=== Work item ===
Look below for the line with "You are a computer-use", then repeat it and all lines after it, exactly, minus any pictures.

=== Data provided ===
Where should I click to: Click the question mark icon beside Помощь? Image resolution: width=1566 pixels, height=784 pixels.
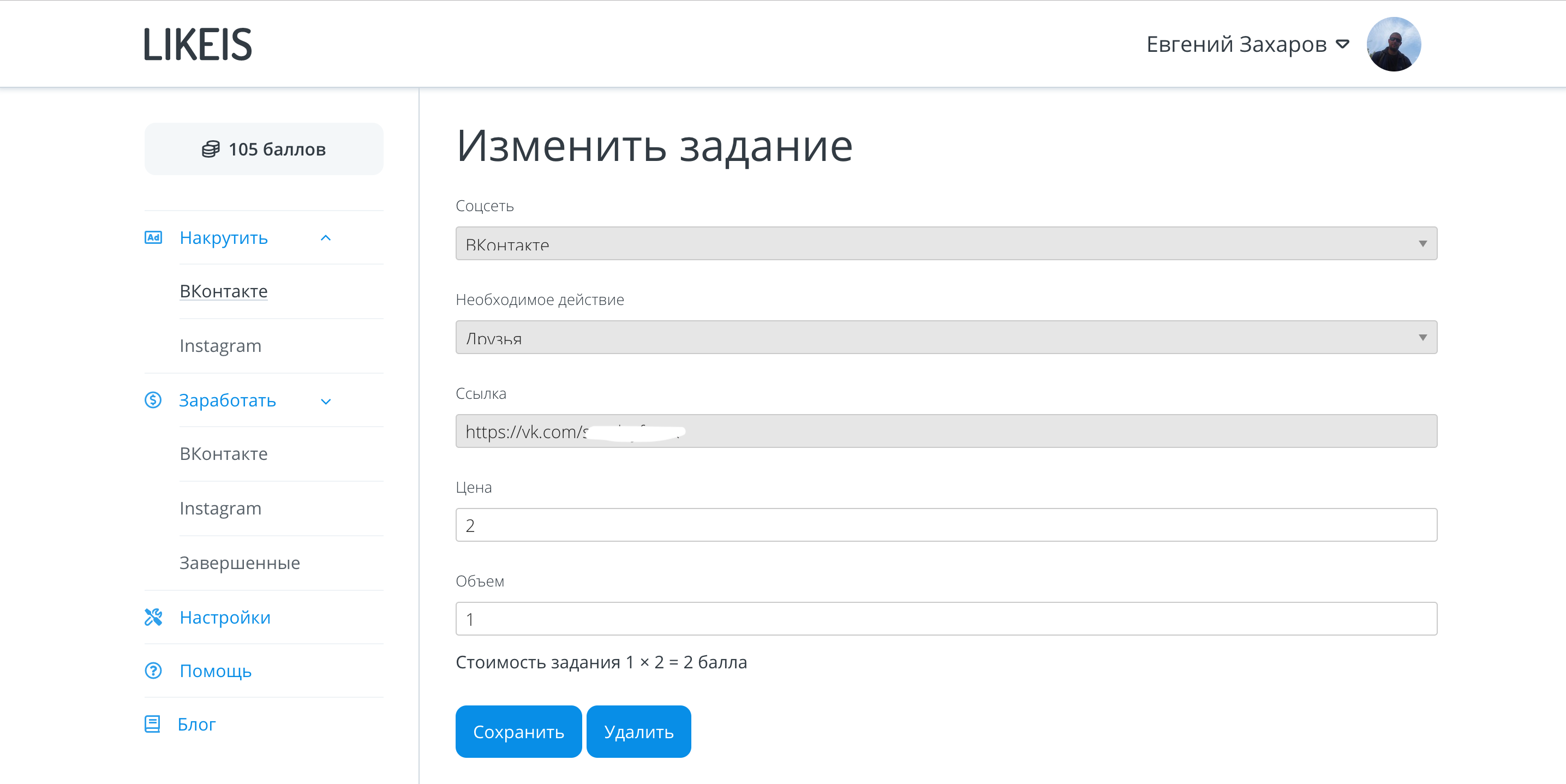[x=153, y=671]
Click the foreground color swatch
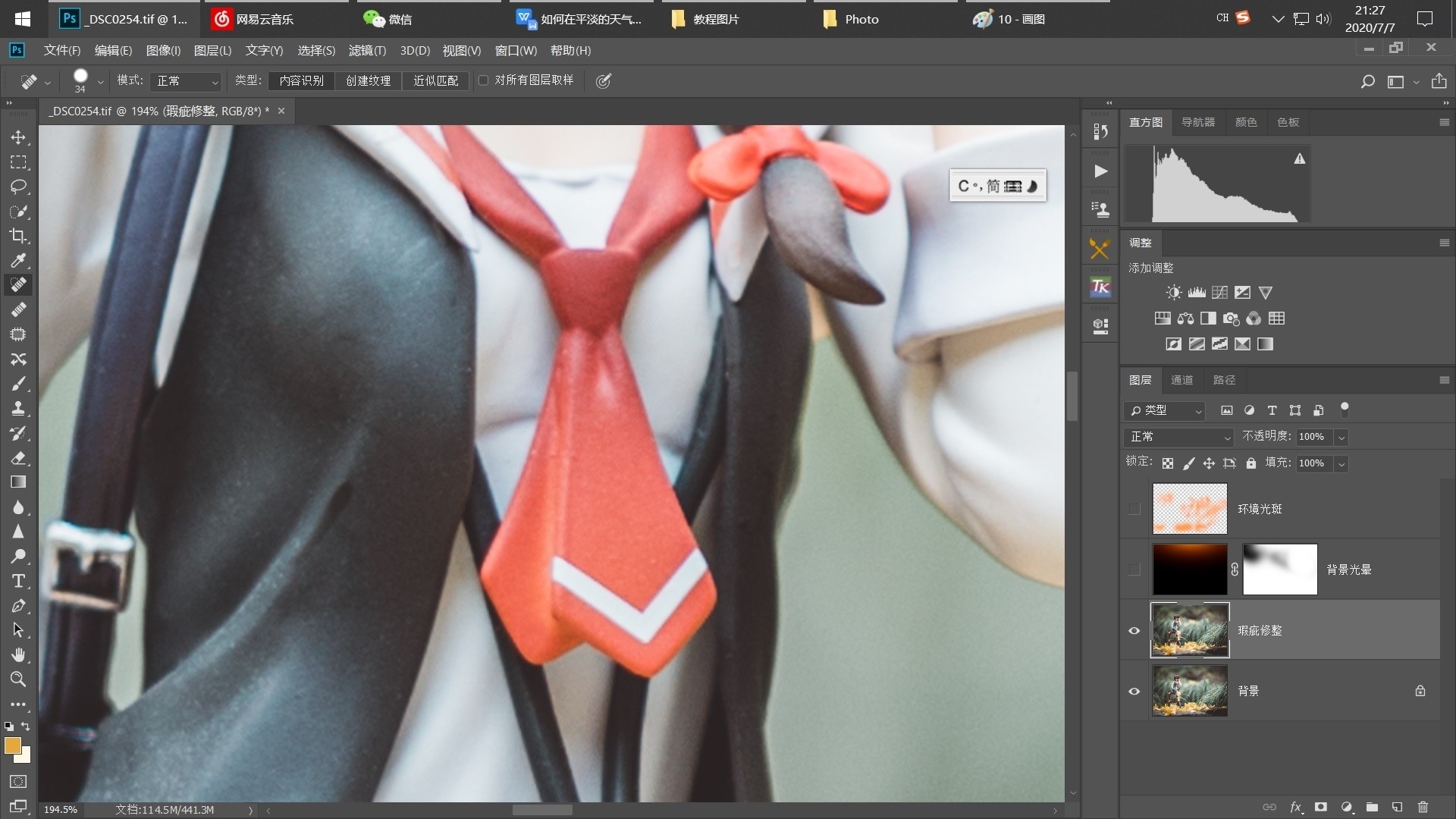 coord(12,745)
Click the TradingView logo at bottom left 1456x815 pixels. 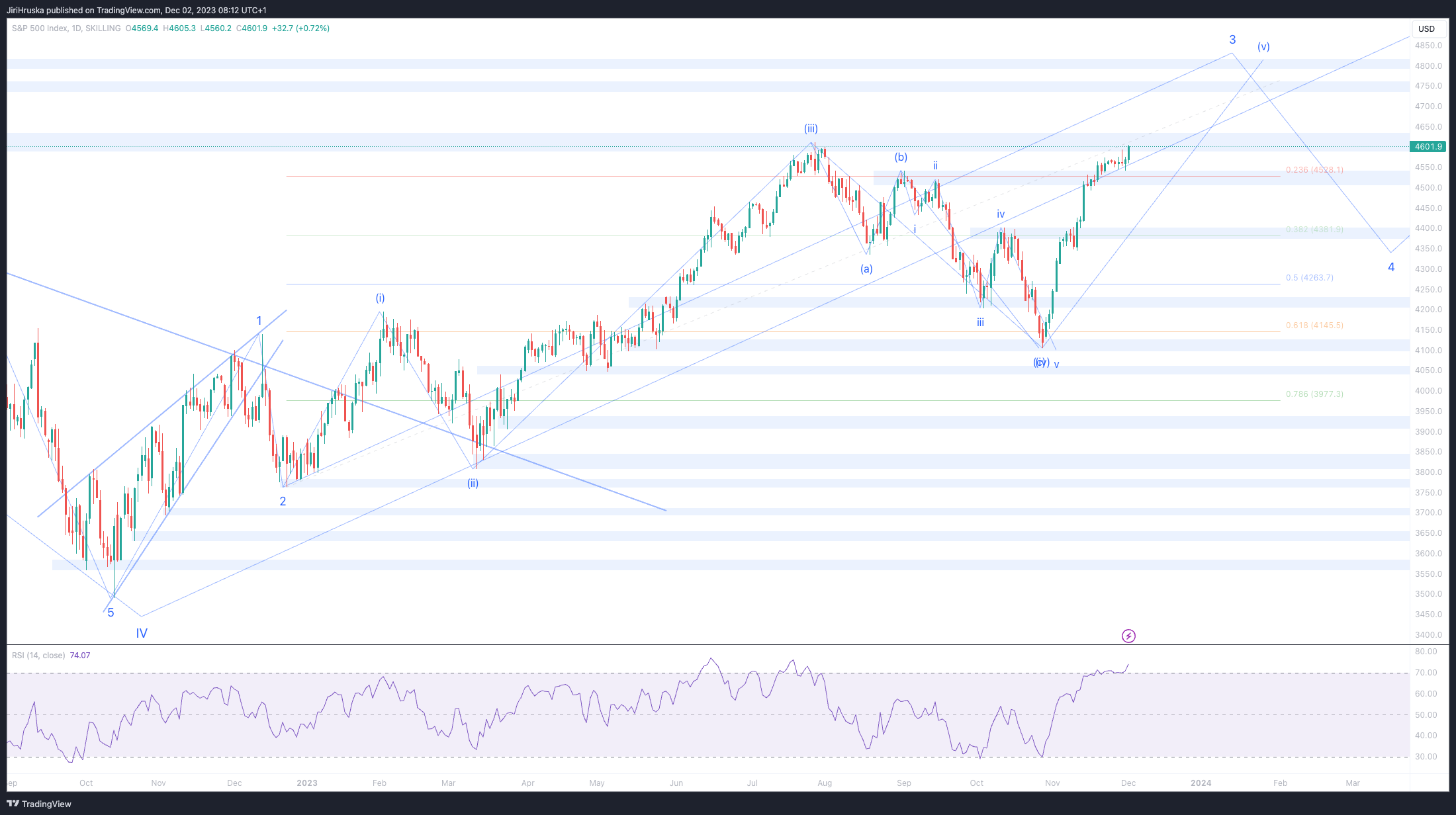click(x=39, y=804)
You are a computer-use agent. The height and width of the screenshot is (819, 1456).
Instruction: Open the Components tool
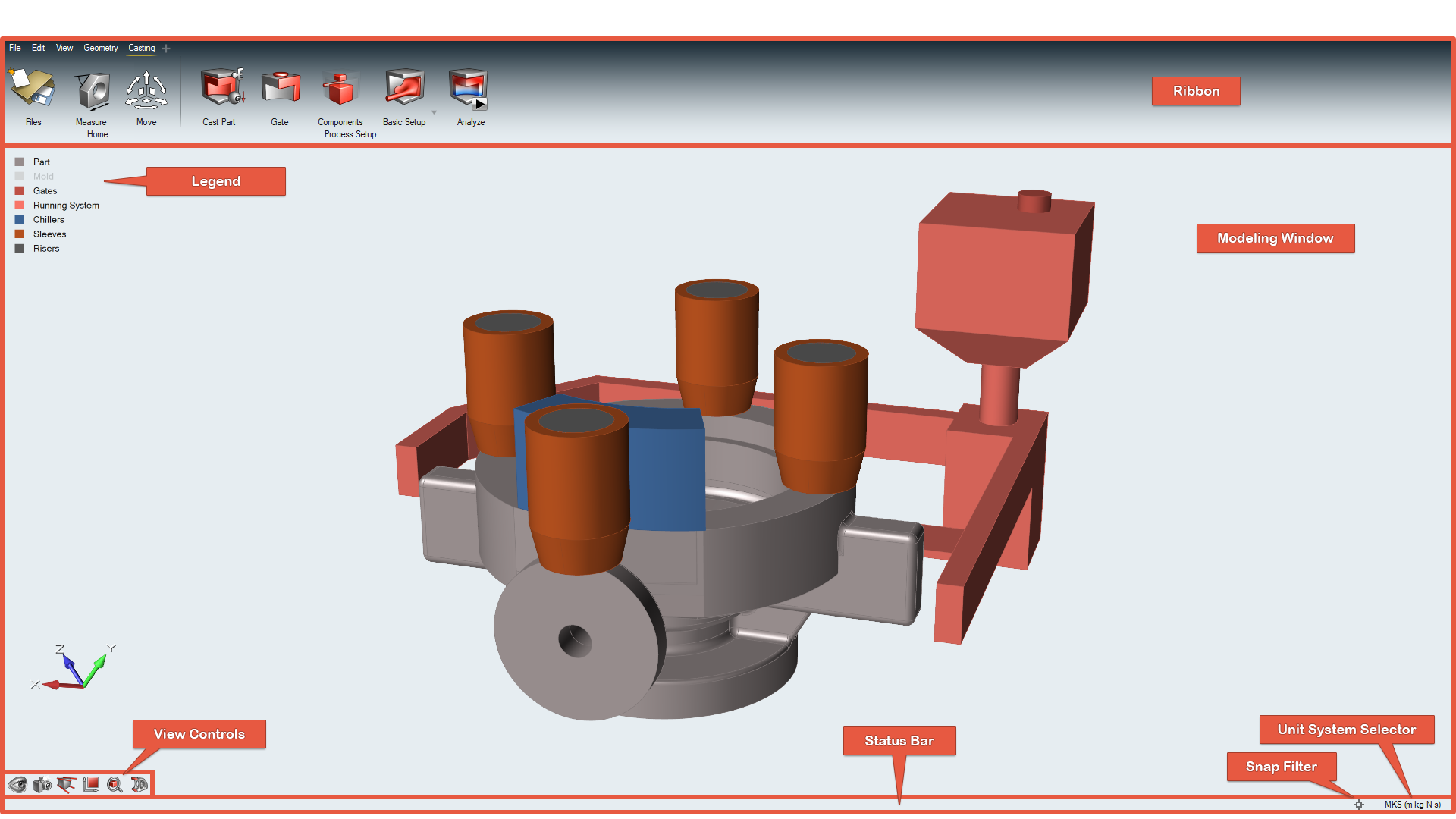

=== Reply ===
You are a computer-use agent. The height and width of the screenshot is (819, 1456).
Instruction: Open the Components tool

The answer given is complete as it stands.